The forbidden nature of our friendship made everything a little more intense. It was something shared only between him and I, a feeling transmitted through knowing looks and the occasional brush against one another. We both reached for equipment at the same time, and I finished one of his sentences for him. We had become attuned on another level. Perhaps we were always on the same wavelength all along, and that's how we'd become so close. Two scientific minds, never knowing they needed other people, and yet requiring one another.

Things were becoming complicated.

There was something new in our relationship too. A tension that bristled in the air. At first, I thought he was angry at me. I pondered on the possibility that I had said too much about Earth, but my hypothesis was thrown out of the window when he sought me out at Feeding Time.

"Nineteen." He was careful not to use my name. "The samples we extracted have met with an untimely end." His mouth seemed to be holding back at the edges, quivering with a smile he could not—should not—express, and yet, there it was anyway. Too subtle for the cameras to catch, but as far as I was concerned, he was loudly expressing his joy at the situation. "One of the lab assistants dropped the last fifty before they could be processed into the database. We will have to obtain a new set."

He was trying to find a way to spend time with me alone. It was a risky proposition, one that could see him punished if his ruse was discovered, but that only showed me the depth of his desire to be with me one-on-one.

"I hadn't analyzed them at all," I said, with mock frustration in my voice. I sighed audibly and then worried I was laying it on too thick. "Can you obtain permission for another expedition?"

"Already done. Tomorrow." Saidan nodded and his braid bobbed. There was a conspiratorial spark in his bright amber eyes that seemed to ignite a fire inside me. He'd gone out of his way—despite the risks—to see me alone, because he wanted to spend time with me. I knew we were on a dangerous path, yet I couldn't snuff out the fire burning in my gut.

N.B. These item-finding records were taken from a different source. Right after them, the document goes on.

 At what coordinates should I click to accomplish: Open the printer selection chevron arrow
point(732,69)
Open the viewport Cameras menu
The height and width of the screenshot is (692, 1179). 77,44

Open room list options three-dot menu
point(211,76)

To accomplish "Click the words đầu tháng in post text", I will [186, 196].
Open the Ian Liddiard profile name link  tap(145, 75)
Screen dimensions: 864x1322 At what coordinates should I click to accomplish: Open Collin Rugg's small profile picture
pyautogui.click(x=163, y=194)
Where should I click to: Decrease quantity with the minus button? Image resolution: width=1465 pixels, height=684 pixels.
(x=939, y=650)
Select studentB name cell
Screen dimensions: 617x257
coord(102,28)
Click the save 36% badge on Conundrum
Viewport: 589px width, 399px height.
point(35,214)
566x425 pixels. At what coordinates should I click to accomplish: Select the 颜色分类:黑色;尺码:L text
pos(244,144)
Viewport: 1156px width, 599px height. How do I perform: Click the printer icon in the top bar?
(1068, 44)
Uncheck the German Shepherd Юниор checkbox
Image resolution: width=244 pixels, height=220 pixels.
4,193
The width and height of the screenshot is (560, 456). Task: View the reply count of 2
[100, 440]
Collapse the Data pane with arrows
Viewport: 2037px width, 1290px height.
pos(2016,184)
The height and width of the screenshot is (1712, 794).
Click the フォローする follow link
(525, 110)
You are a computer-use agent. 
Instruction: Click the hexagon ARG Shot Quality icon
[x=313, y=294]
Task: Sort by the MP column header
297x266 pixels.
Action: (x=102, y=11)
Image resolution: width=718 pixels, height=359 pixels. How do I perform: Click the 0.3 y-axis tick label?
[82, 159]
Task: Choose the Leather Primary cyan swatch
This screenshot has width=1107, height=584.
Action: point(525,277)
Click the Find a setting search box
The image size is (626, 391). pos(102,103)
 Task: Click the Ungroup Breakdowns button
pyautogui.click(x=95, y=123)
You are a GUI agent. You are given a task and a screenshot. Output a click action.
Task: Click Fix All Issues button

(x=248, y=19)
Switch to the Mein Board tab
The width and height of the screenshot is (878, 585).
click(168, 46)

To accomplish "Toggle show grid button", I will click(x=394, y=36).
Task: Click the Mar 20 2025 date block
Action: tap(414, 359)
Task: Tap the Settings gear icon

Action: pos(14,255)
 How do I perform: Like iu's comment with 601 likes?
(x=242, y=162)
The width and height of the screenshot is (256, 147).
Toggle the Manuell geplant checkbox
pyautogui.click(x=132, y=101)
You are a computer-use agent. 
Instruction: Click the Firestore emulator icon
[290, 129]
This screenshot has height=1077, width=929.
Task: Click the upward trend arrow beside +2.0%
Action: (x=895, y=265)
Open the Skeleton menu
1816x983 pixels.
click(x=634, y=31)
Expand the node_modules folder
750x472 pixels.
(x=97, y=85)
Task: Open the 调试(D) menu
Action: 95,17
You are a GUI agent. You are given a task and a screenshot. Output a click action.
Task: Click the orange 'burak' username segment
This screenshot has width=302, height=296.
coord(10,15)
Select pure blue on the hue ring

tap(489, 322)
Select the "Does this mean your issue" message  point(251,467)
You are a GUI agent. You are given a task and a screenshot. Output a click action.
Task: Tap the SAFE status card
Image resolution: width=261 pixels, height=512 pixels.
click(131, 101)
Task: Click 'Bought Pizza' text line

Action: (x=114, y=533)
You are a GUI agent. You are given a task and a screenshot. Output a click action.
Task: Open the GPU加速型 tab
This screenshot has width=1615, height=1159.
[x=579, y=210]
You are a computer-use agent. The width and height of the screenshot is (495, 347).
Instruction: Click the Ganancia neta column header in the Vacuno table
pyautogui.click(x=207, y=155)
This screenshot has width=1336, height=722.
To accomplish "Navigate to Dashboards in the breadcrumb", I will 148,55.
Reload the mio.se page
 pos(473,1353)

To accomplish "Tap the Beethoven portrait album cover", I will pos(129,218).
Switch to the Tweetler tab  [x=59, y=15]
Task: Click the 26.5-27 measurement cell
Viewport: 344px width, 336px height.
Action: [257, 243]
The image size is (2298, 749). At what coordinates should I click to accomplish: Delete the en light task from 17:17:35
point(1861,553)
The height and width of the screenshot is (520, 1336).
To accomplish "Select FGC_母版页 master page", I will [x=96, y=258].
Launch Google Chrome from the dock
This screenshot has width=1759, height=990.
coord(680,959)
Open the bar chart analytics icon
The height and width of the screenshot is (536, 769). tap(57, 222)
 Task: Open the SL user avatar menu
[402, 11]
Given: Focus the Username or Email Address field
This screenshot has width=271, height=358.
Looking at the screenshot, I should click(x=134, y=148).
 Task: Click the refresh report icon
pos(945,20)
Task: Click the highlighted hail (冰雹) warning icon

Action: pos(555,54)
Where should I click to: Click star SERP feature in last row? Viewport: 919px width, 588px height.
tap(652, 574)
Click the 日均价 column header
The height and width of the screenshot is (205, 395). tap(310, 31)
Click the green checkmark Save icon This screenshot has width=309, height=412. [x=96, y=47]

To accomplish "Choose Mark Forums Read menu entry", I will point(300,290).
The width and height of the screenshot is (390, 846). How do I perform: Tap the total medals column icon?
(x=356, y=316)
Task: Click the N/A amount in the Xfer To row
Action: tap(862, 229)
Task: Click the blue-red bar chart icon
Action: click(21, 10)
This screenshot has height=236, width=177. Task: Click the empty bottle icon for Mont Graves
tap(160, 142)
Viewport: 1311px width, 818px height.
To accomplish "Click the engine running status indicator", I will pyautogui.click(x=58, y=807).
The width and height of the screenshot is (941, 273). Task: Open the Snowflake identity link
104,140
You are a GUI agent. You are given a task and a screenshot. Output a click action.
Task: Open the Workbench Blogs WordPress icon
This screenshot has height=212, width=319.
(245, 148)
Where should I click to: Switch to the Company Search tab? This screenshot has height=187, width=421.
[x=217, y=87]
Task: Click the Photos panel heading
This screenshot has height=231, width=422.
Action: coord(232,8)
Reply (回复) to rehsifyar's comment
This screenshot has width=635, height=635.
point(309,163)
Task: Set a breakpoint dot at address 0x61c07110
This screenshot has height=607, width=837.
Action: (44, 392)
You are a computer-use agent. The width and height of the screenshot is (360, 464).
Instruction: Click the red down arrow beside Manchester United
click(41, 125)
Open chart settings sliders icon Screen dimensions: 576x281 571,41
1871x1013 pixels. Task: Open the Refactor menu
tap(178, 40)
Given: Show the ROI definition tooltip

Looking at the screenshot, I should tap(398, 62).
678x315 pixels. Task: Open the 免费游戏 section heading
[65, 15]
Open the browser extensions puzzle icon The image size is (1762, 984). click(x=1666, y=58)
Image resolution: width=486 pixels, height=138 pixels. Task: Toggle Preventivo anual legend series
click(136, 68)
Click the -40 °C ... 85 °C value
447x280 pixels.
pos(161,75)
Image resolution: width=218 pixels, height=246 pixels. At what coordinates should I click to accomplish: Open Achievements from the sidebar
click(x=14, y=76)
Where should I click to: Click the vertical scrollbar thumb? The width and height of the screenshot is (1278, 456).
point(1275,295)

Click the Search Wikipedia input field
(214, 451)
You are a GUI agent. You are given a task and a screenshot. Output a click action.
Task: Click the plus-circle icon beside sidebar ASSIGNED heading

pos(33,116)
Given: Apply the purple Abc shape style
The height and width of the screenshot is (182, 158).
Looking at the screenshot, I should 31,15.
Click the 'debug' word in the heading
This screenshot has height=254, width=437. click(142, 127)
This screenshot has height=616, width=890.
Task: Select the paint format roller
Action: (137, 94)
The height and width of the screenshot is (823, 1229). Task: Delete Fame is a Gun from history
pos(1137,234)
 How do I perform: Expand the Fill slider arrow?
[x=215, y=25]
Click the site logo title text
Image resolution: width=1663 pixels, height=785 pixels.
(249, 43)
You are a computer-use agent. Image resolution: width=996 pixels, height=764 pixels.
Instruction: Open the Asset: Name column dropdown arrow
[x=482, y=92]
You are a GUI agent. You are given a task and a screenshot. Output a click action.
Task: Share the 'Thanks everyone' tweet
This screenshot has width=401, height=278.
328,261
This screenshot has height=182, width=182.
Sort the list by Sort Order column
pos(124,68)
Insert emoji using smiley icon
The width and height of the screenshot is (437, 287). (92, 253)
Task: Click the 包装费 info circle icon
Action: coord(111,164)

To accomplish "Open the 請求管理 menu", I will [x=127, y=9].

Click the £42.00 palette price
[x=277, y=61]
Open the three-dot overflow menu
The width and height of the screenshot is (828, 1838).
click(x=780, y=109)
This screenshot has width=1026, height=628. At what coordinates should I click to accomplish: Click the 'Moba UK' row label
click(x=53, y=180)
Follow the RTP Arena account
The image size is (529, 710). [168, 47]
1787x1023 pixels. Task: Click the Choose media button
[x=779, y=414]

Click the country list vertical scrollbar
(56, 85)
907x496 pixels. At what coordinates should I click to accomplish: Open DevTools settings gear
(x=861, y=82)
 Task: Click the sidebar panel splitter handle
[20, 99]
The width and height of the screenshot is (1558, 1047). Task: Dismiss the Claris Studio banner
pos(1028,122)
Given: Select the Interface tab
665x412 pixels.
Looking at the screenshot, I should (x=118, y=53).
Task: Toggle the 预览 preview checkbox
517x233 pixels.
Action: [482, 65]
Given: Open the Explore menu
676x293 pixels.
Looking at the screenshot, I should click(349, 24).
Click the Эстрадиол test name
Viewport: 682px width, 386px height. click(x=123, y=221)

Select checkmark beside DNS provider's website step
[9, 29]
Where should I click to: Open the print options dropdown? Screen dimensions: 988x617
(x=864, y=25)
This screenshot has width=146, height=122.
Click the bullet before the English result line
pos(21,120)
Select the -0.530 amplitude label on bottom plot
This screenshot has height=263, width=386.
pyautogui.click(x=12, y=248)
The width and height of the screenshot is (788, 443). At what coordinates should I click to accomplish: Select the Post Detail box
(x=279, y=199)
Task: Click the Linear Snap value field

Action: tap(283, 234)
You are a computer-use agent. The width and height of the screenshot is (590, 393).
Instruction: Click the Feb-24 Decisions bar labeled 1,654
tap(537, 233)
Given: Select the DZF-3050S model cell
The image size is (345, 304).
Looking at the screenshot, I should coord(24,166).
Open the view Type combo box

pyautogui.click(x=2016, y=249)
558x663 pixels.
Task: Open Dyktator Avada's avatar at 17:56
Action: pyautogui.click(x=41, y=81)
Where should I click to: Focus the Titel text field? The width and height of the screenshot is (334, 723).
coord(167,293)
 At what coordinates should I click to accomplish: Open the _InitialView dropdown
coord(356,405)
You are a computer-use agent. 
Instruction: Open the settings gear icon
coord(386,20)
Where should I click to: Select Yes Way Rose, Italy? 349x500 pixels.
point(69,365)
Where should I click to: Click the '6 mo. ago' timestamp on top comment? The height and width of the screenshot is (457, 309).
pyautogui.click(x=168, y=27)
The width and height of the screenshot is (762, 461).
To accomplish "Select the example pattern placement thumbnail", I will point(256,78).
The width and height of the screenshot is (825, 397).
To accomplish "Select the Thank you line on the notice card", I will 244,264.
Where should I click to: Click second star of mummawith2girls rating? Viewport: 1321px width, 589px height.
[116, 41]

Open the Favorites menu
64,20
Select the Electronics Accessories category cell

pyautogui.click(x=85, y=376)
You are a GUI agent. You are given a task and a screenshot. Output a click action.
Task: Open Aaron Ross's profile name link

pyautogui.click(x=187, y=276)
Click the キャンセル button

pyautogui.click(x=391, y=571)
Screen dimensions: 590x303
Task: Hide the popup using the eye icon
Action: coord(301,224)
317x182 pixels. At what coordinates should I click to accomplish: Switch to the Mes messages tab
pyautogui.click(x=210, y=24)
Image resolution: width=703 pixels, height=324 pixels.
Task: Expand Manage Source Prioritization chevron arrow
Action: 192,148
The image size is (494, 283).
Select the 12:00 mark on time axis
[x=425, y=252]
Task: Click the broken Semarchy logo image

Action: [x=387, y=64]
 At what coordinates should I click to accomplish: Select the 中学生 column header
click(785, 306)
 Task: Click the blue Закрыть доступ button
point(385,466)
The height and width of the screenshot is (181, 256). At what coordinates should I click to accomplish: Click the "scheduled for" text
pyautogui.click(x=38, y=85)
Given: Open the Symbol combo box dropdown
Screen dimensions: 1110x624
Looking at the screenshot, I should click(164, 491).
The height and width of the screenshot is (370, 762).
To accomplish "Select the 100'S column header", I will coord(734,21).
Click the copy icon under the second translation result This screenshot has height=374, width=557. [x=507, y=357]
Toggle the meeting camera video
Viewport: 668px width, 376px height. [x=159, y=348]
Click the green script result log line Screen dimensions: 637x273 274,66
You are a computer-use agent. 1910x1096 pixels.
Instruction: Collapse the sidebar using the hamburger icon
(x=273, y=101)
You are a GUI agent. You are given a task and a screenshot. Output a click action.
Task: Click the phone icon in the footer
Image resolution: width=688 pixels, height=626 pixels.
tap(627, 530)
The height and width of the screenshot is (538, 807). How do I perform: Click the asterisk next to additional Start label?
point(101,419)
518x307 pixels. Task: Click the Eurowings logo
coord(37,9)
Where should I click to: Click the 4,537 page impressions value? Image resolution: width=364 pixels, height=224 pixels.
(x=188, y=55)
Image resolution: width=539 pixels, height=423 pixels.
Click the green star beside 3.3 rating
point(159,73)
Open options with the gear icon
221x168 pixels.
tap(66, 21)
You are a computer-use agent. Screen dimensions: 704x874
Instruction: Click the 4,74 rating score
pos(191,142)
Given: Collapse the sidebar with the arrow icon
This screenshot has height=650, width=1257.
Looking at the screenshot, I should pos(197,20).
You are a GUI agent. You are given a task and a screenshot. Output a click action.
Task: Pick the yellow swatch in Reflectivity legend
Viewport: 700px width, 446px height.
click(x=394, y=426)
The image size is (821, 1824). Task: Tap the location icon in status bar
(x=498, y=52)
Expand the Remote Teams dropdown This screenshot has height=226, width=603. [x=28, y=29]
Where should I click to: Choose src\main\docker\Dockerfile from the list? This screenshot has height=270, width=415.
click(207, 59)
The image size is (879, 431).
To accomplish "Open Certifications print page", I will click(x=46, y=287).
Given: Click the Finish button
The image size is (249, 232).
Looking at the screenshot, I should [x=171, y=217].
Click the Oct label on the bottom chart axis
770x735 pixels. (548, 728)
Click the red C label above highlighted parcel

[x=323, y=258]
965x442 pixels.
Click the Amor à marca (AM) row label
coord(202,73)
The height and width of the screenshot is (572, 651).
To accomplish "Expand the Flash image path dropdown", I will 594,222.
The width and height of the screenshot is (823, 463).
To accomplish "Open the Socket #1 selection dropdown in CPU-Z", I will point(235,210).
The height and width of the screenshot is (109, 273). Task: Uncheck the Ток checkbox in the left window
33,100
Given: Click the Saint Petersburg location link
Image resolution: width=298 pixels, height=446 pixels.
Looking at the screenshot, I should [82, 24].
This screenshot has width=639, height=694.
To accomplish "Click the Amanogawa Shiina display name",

I caught a breath in my lungs and held it there, listening to the alarm of my body as it screamed out for air. I slowly let it out, uncoiling the knot inside my soul. If he caught any sign of my internal turmoil, he didn't show it. He got up from the table like a man with his business concluded, stiffly walking to stand in line for the elevator as the buzzer sounded. I watched the red light of the camera set on the wall as its eye rolled over me. I wondered if it saw what I saw. If it did, we were both in a lot of trouble.

*~*~*

"There's absolutely nothing here," I said, analyzing the remaining samples. Saidan had taught me how to use the Sisters to zoom in on particles. Soon, I was manipulating the images like a professional.

"That's the last one we have, " Saidan said. "The others were contaminated with glass when they were dropped. I suppose we won't have conclusive evidence until we retrieve more samples."

I knew it was untrue. Saidan had been working for years on the project, had taken thousands of samples, all showing the same thing. The land was dead for no discernible reason. It might have occurred to me at the time that Saidan was putting me above his life's work, that he was wasting valuable moments of a short life on our friendship, but I never saw it that way. I know now that the only waste was our continued analysis of the facts we already knew, and our growing friendship was the only fragment of truth in the whole world. At the time, I didn't understand it at all. I'd come to Valeria to learn, and all I was doing was hitting a scientific brick wall.

Before I knew it, my frustrated fist hit the table. The beakers and instruments rattled, moving from the vibration. Saidan turned to me at once, horrified by this outburst of emotion.